Just in time for the season of graduation parties and backyard cookouts, the slow rise in Colorado’s COVID cases over the past two months has begun to pick up pace.
State health officials are predicting more infections and more hospitalizations to come for at least a few more weeks. But the outlook isn’t as grim as it might have been earlier in the pandemic.
Here are five things to know about Colorado’s COVID trends right now.
COVID cases are still rising
New COVID infections began rising about two months ago. And they are still going.
Colorado is now up to reporting around 1,500 new cases per day. That’s the most the state has seen since February, and infections appear to be gaining some steam.

Daily average infection counts have grown by 1,200 cases since infections first started rising in late-March. The first 600 cases of that took more than a month, but the state added the second 600 cases to its tally in only about two weeks.
Big picture, though, the daily numbers are still relatively modest. They are about half of what Colorado saw during the peak of the wave caused by the delta variant, and one-tenth of what Colorado saw during the omicron variant surge this past winter.

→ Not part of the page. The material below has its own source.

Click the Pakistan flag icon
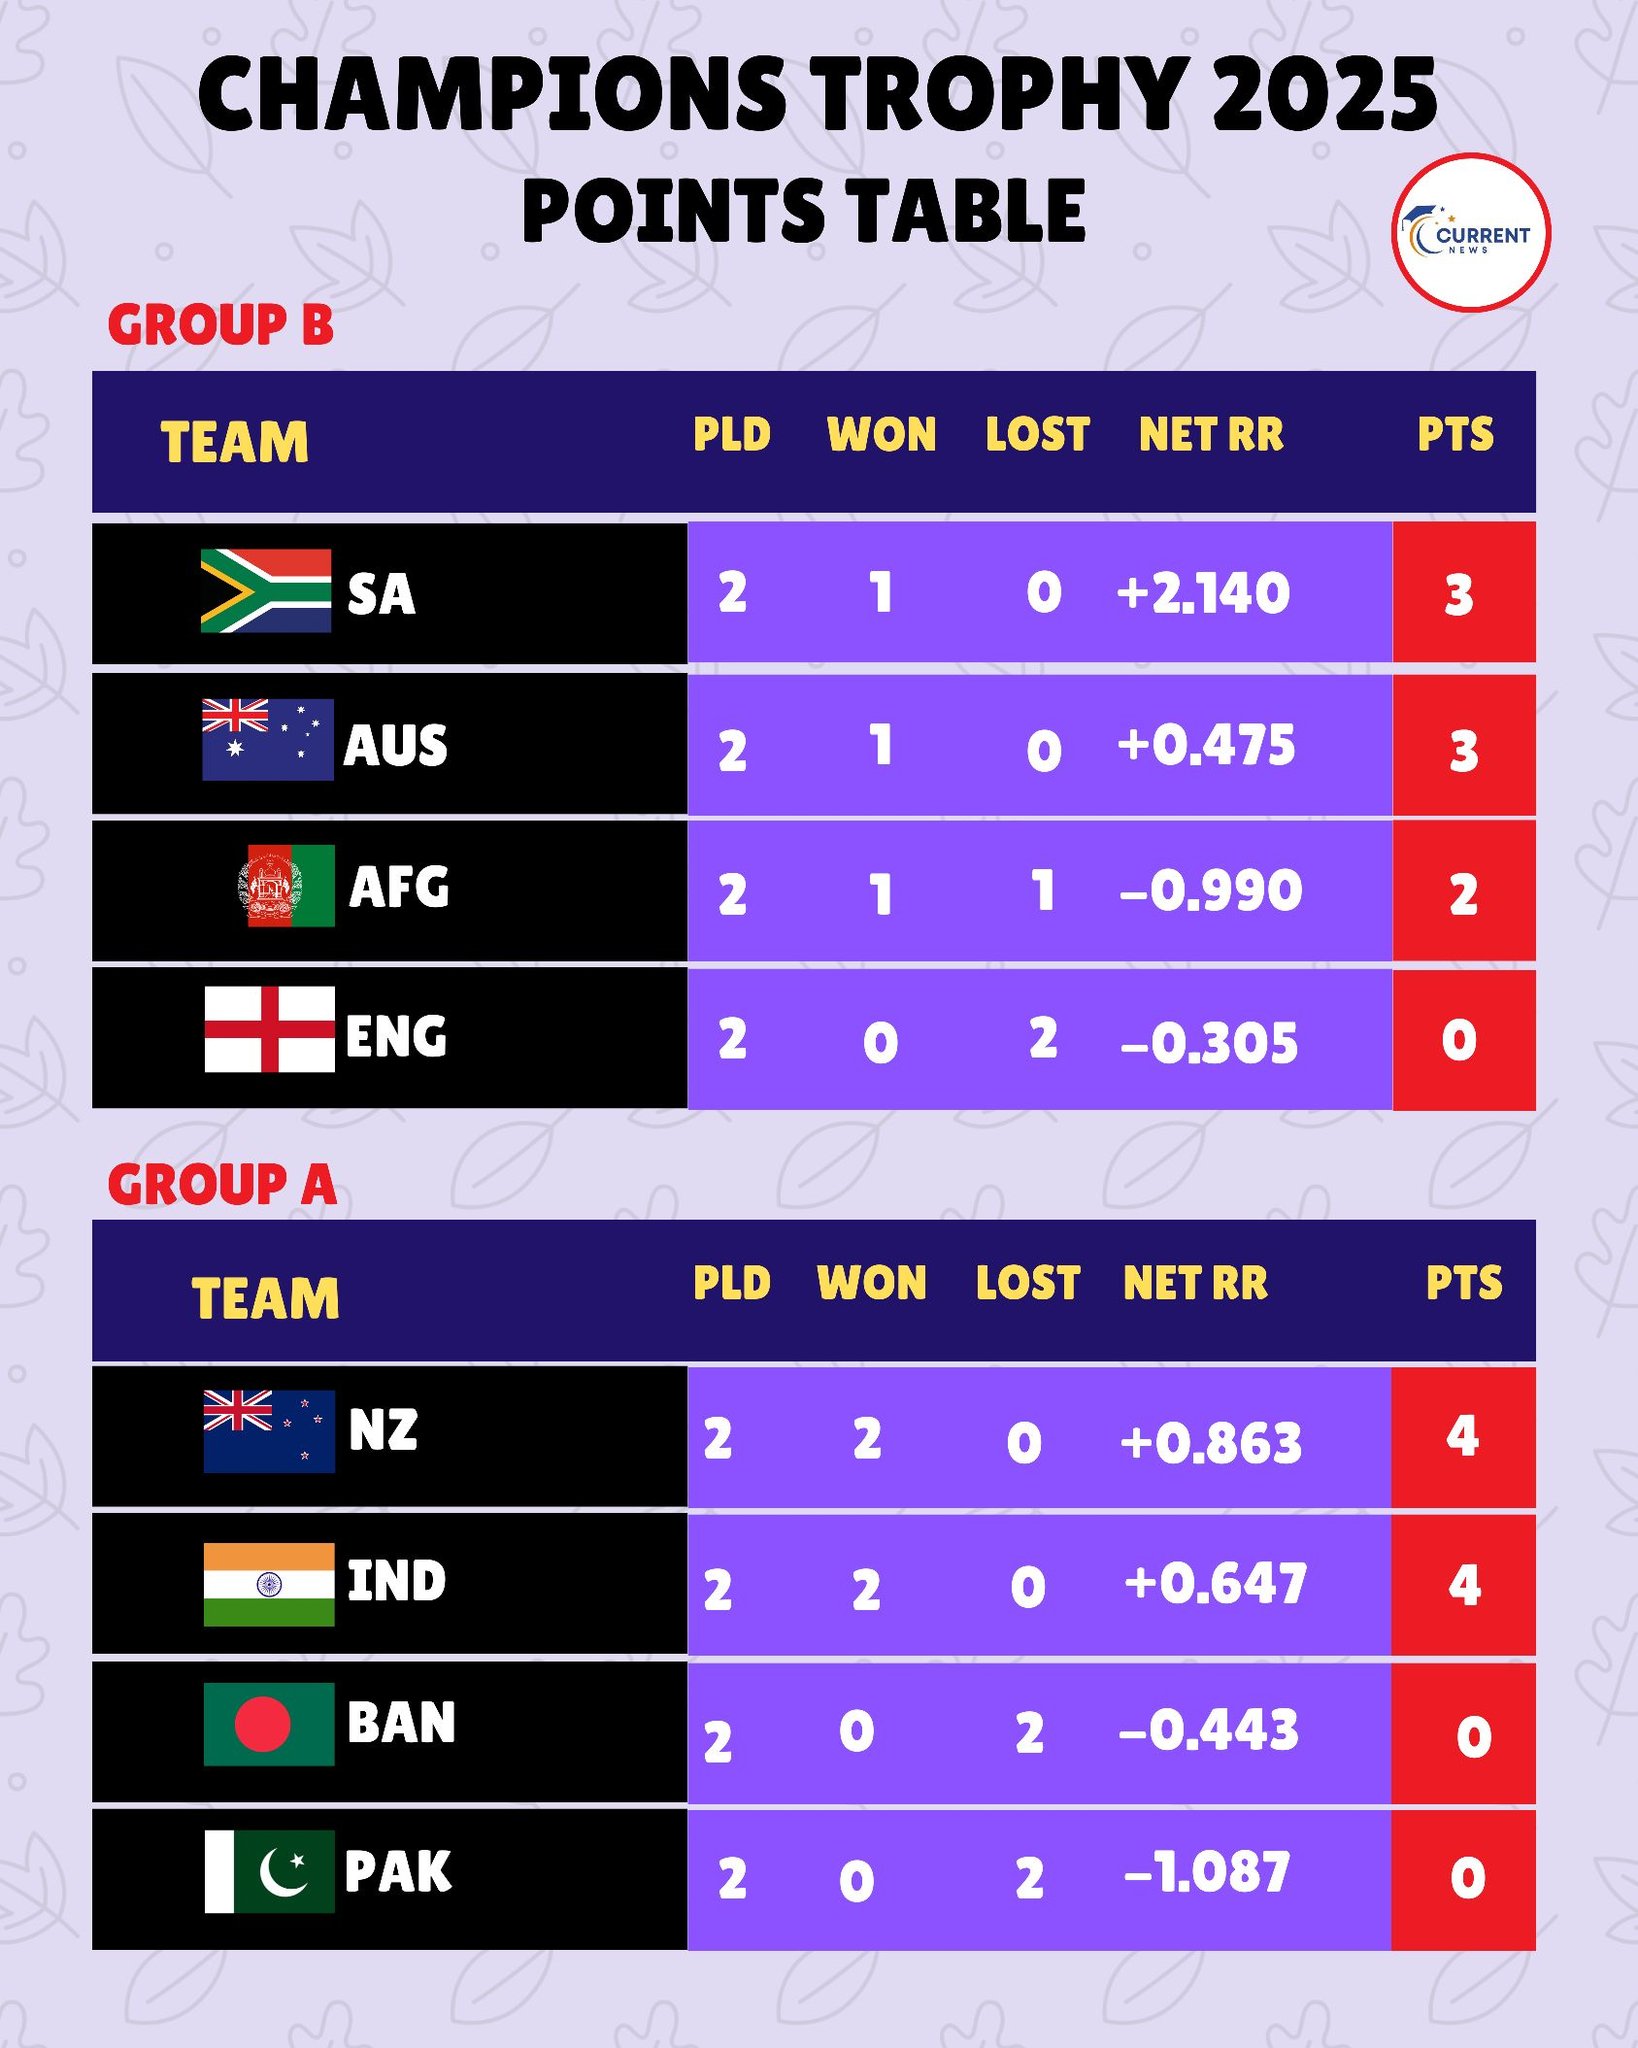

The new cases are believed to mostly come from two hyper-transmissible subvariants of omicron, one dubbed BA.2 and the other dubbed BA.2.12.1. Combined, they account for an estimated 97% of all cases in the state.
There’s probably a lot more infections that the state doesn’t know about
Since rapid at-home testing is so widespread now, it’s likely there’s a bunch of infections not getting reported to the state.
Dr. Rachel Herlihy, the state epidemiologist at the Colorado Department of Public Health and Environment, acknowledged this during a call with reporters on Thursday, but also added, “We’ve actually been undercounting cases throughout the pandemic.” Early on, for instance, a lack of testing meant the state likely missed many cases in its counts, and the percentage of infections being captured in state data has swung up and down during various surges.
Herlihy said this is why health officials look at plenty of different data sources — wastewater sampling, the percentage of tests coming back positive, visits to the emergency room or to primary care doctors. They all indicate the same thing right now: the prevalence of infections is growing.
“There’s been some variability, but that is why we continue to use multiple sources of information to determine if we are seeing increases or decreases,” Herlihy said.
For the record, even if you test positive at home, the state would like you to report it. You can do so via this website.
Also, it’s a good idea to reach out to your doctor if you find out you have COVID. They may be able to prescribe you an antiviral drug like Paxlovid to ease your infection.
Hospitalizations are rising — but there’s a catch
Another one of those data sources is hospitalizations, but this number doesn’t quite reveal what it once did.
Colorado this week reported 144 people in the hospital with COVID. That is 28 more than last week, but it still represents the lowest number since the summer of 2020.
There’s also a catch. Herlihy said Thursday that about 40% of the people captured in CDPHE’s hospitalization data have COVID but are in the hospital for other reasons. This is much higher than during most of the pandemic, though it is consistent with what the state saw during the first omicron wave this winter.
Colorado’s intensive care hospital units are 85% full. But, according to federal data, only about 2% of the state’s ICU beds are being used for COVID patients.
The best guess is we still have another few more weeks of this
The Colorado COVID-19 Modeling Group last week released its best-estimate projections for when the current wave might crest. In their analysis, it depends on how good the current omicron variants, especially BA.2.12.1, are at getting around the immunity gained from a prior omicron infection.
If they are really good at immune escape, then the modelers estimate Colorado will peak with about 800 hospitalizations in mid-June. If they are less sneaky, the modelers estimate hospitalizations will peak around 500 in late-June.

Either of those figures are enough to add some extra strain to the state’s hospital capacity, said Scott Bookman, CDPHE’s COVID-19 incident commander.
“When we see an increase in cases and an increase in hospitalizations, we just tend to see a generalized stress on the system,” Bookman said.
Treating COVID patients requires more resources and more care to make sure health care workers don’t get sick themselves or spread the contagion. But, even at the high end, hospitalizations would peak below many previous waves, including COVID’s initial surge in the state back in the spring of 2020.
You can now get more free at-home tests
The federal government had so much fun shipping out free COVID tests to Americans everywhere that it has opened up its rapid at-home testing program for a third round. You can now click on over to COVIDTests.gov to order up another eight tests to be delivered right to your doorstep by the U.S. Postal Service.
Bookman said having a good supply of at-home tests, to be deployed when you have COVID-like symptoms or after you’ve had an exposure, is just part of life now. (The tests do expire, but federal regulators have extended the expiration date beyond what may be printed on the box.)
“This virus is here to stay,” he said, “and this is how we’re going to live with it.”